Transcript of the above video:
I have been really debating whether or not I wanted to make this video and if I did, if I wanted to do a long form video over on my personal YouTube channel or just do kind of a quick one here, and if so how it kind of pertains to everything. Yeah strictly speaking this isn't exactly a legal video but monetary policy, fiscal policy has an impact on the overall system including the law at the end of the day much more in a longer term kind of more indirect way, but it does. I have noticed and I am not going to get into politics at all, but I've noticed one issue that has kind of been around, sort of floating around the ether in the last few weeks, maybe months comes from this whole notion of essentially basically "free money" essentially. This notion of, and this is in the United States as well, it's not just Thailand. If you elect so and so you are going to get this stimulus cheque in the US context; if you elect so and so, you are going to get this cheque. Then the same kind of ideas, I have seen them floating about in Thailand, then on top of it I read an article in the Bangkok Post, I'm not even going to cite it, it was from an author I really, really respect who has a good grasp on economics but I couldn't have disagreed more with the fundamental conclusions because at the end of the day, I had to remember that this person was a Keynesians are kind of a different breed of Economist than somebody like me who is I don't know if you call it Austrian whatever, I just call it kind of Common Sense Economics but I don't even want to get into those "oh this type of thinking versus that type of thinking", I just think of it as common sense.
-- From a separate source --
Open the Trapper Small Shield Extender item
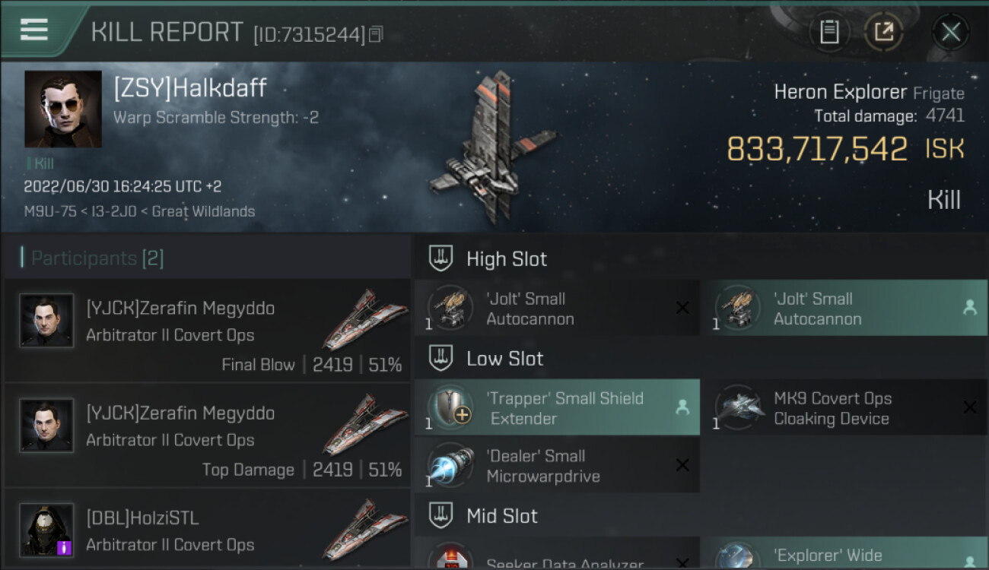 (557, 408)

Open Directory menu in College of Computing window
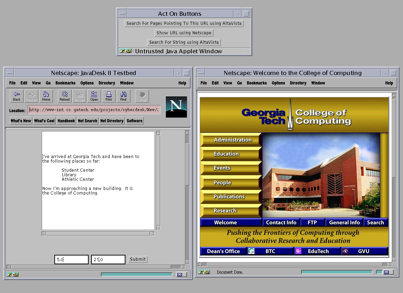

Look, at the end of the day printing money or whatever you want to call that, call it quantitative easing, call it whatever, stimulus, printing money, so-called free money, it's not free. At the end of the day they sometimes call inflation the 'hidden tax' because when you print money, and the definition of inflation especially the old school definition of inflation, regardless of the whole velocity of money and all of that stuff, the old school definition of inflation is basically just an expansion of the money supply. When you do that without a concomitant expansion of goods and services, it leads to inflation and inflation again is a hidden tax. It costs more to buy certain things. Again instead of having a tax it's this sort of hidden cost which brings us to this kind of notion of free money generally. For anybody that is really thinking about these kind of "solutions" in a Thailand context, I would urge Thais to just look at the West and look, where has all that "free money" gotten folks. It's not good, it's kind of bleak in fact. I don't really like to talk about those topics in detail because I don't really want in a way, well you have to face problems or else they get worse but I don't want to seem like just an absolute pessimist when I talk about this stuff but long story short, yeah look at the West. It's a really good example of what happens when you have policies that basically just result in "free money". It's not particularly beneficial for anyone and it can be a real problem for economies and even for whole societies because you go back to Roman times for example when they started debasing the currency through different methodology, basically they were diluting the metal, for example silver, gold, copper; they were diluting the metal component of the given coinage or they were clipping the coin so-called and over time that took its toll and one could argue it was a major contributing factor to the fall of the Western Empire.
So again not to be too gloomy here, but one thing I like about Thailand is the commonsensical approach to things like economics and I have just got to say just on a conceptual level, the notion of "free money', it ain't free.